Het dubben of nasynchroniseren van anderstalige televisieprogramma’s of films is een gekende praktijk. Jammer genoeg stellen we vast dat internationale mediabedrijven zoals streamingplatforms, hiervoor vaak een beroep doen op Nederlandse stemacteurs en dus niet op Belgisch-Nederlandse of Vlaamse acteurs. Het is evenwel belangrijk voor de taalontwikkeling van onze kinderen en jongeren dat dergelijke gedubde content aansluit bij de taal die ze dagelijks gebruiken en horen.
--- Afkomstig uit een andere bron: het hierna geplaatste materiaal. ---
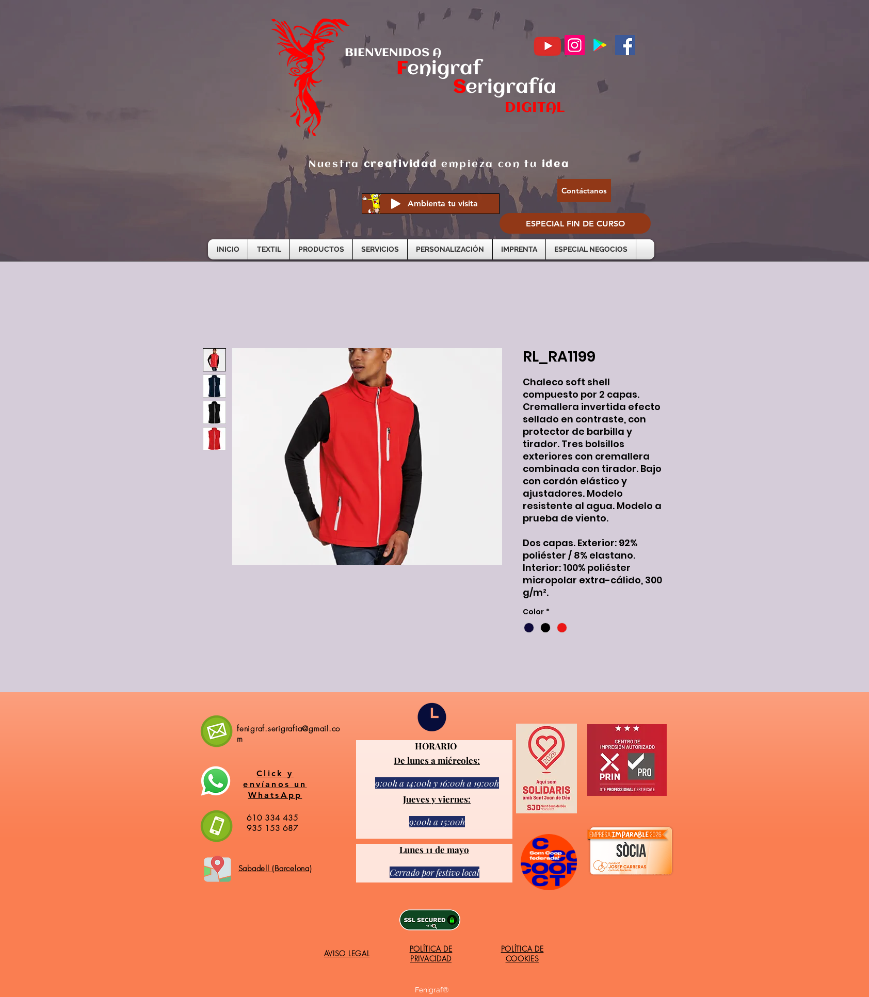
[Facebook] (625, 45)
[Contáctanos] (584, 190)
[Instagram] (575, 45)
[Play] (395, 204)
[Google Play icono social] (600, 45)
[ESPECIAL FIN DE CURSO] (575, 223)
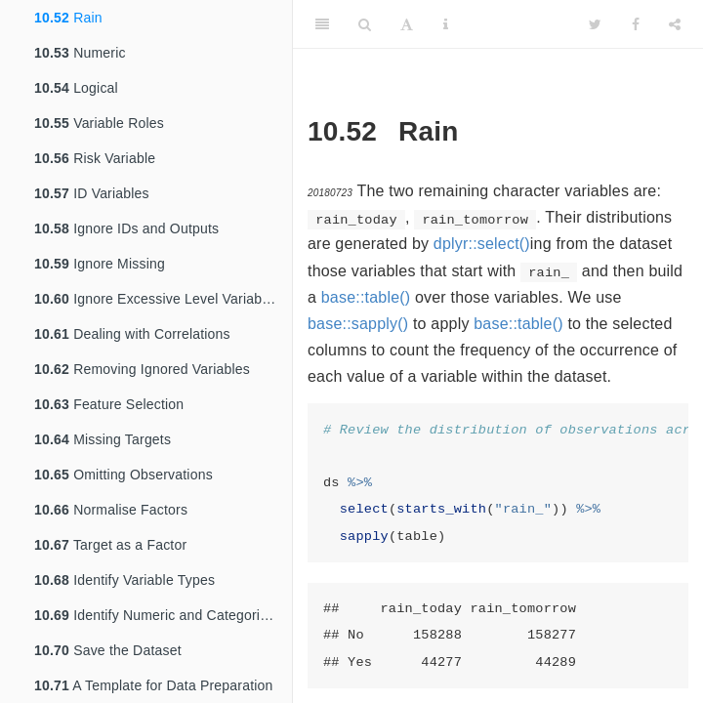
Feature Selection (109, 404)
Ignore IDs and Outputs (126, 228)
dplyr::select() (482, 243)
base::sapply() (358, 323)
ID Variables (91, 193)
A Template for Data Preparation (153, 685)
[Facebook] (635, 24)
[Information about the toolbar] (446, 24)
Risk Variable (94, 158)
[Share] (674, 24)
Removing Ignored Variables (142, 369)
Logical (76, 88)
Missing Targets (102, 439)
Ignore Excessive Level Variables (157, 299)
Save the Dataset (108, 650)
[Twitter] (595, 24)
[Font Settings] (407, 24)
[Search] (365, 24)
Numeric (80, 53)
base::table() (366, 297)
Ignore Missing (99, 263)
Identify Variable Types (124, 580)
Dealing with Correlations (132, 334)
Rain (68, 17)
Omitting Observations (123, 474)
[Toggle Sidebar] (322, 24)
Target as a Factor (110, 545)
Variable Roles (99, 123)
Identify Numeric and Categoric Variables (163, 615)
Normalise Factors (110, 509)
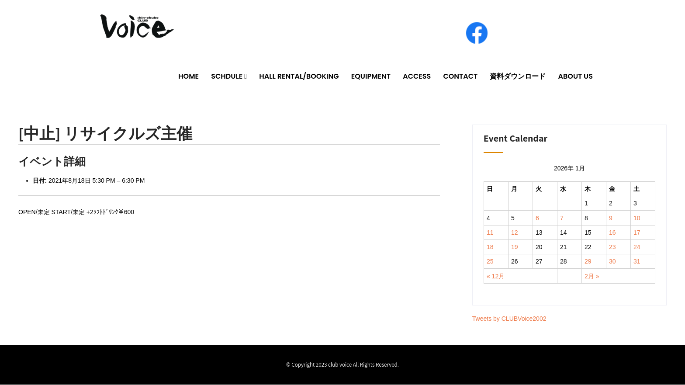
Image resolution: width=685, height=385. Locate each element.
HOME (188, 77)
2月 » (592, 276)
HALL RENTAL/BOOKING (299, 77)
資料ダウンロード (518, 77)
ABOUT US (575, 77)
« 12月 (496, 276)
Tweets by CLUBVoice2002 (509, 319)
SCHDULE (226, 77)
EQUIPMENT (371, 77)
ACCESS (417, 77)
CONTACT (460, 77)
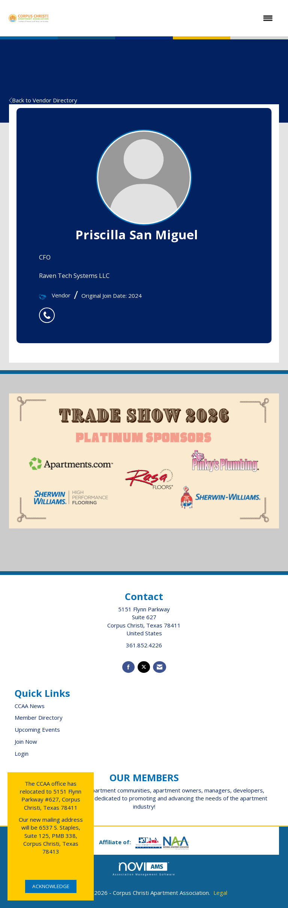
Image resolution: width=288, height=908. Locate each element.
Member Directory (39, 717)
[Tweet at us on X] (144, 667)
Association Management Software (143, 869)
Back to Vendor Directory (43, 100)
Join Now (26, 741)
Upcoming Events (37, 729)
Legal (220, 892)
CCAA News (30, 706)
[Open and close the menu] (166, 18)
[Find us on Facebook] (128, 667)
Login (21, 753)
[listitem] (48, 311)
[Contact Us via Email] (159, 667)
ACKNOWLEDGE (50, 886)
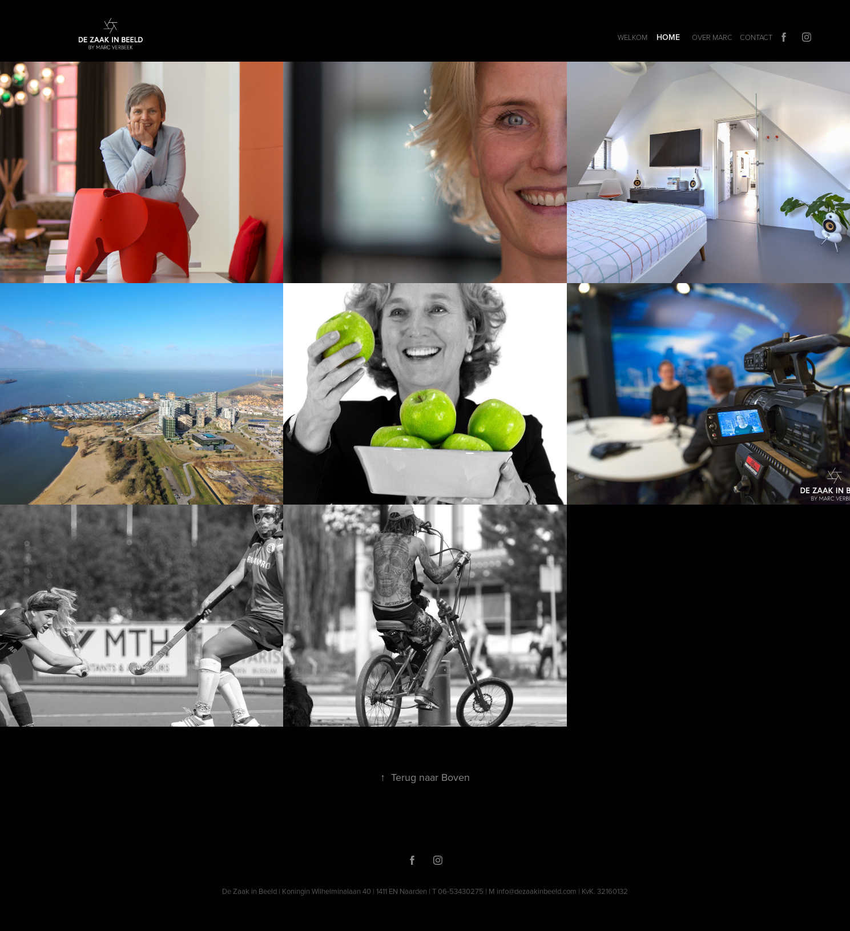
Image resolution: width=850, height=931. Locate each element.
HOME (668, 37)
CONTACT (756, 37)
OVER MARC (712, 37)
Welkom (632, 37)
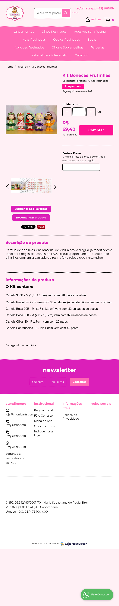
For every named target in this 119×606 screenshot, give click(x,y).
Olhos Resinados (54, 31)
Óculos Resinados (66, 39)
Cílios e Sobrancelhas (67, 47)
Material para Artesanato (49, 55)
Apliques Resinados (29, 47)
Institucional (44, 403)
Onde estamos (44, 426)
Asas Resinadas (34, 39)
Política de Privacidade (70, 417)
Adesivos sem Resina (90, 31)
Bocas (91, 39)
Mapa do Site (43, 421)
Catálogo (81, 55)
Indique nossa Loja (44, 433)
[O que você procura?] (66, 13)
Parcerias (97, 47)
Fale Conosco (43, 415)
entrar (96, 19)
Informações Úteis (72, 406)
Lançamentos (23, 31)
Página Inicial (43, 410)
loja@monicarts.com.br (22, 414)
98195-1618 (16, 425)
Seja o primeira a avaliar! (77, 91)
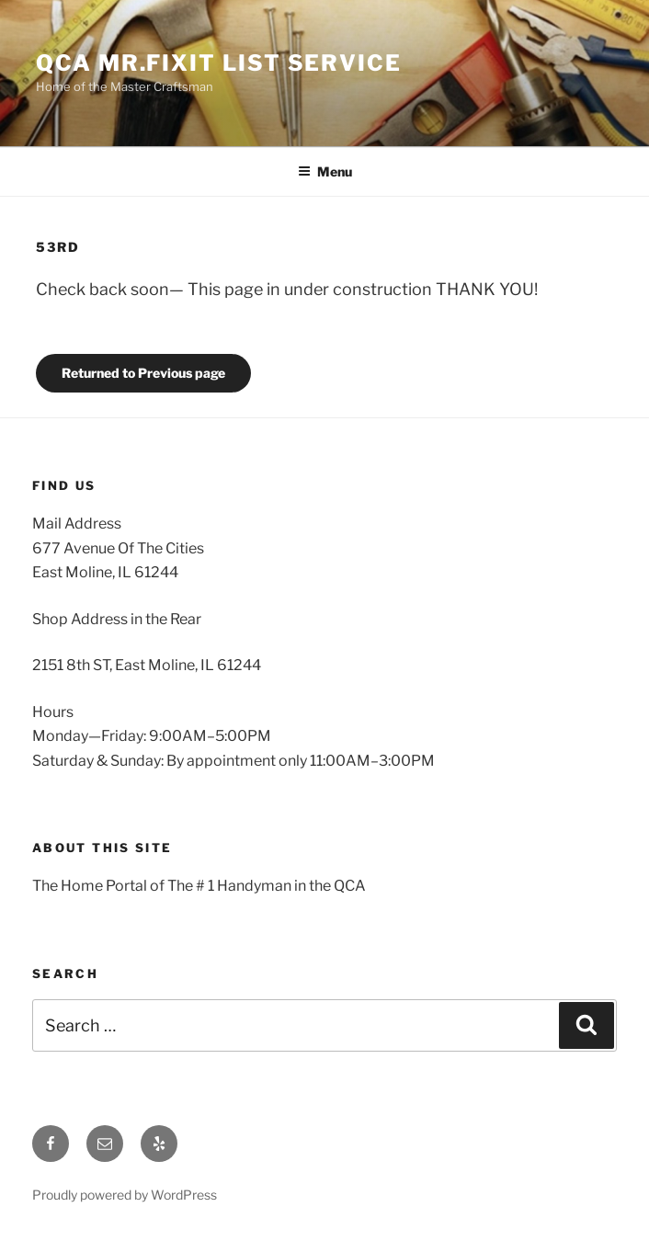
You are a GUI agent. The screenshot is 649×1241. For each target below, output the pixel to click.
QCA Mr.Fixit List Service (219, 63)
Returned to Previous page (143, 373)
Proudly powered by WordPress (124, 1194)
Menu (325, 171)
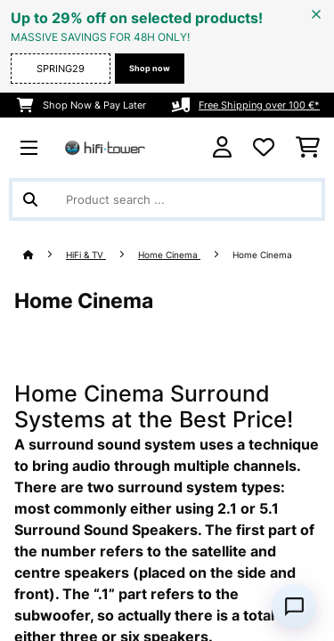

Het Nederlands-Nederlands is vandaag veel minder herkenbaar als de standaardtaal.
Ook de Acteursgilde, de Vlaamse belangenvereniging van professionele acteurs maar ook kinderpsychologen hebben hier aandacht voor gevraagd.
Tijdens eerdere parlementaire vragen erkende de minister de problematiek en beloofde hij stappen te zetten om de audiovisuele sector te overtuigen van het gebruik van het Belgisch-Nederlands bij het dubben.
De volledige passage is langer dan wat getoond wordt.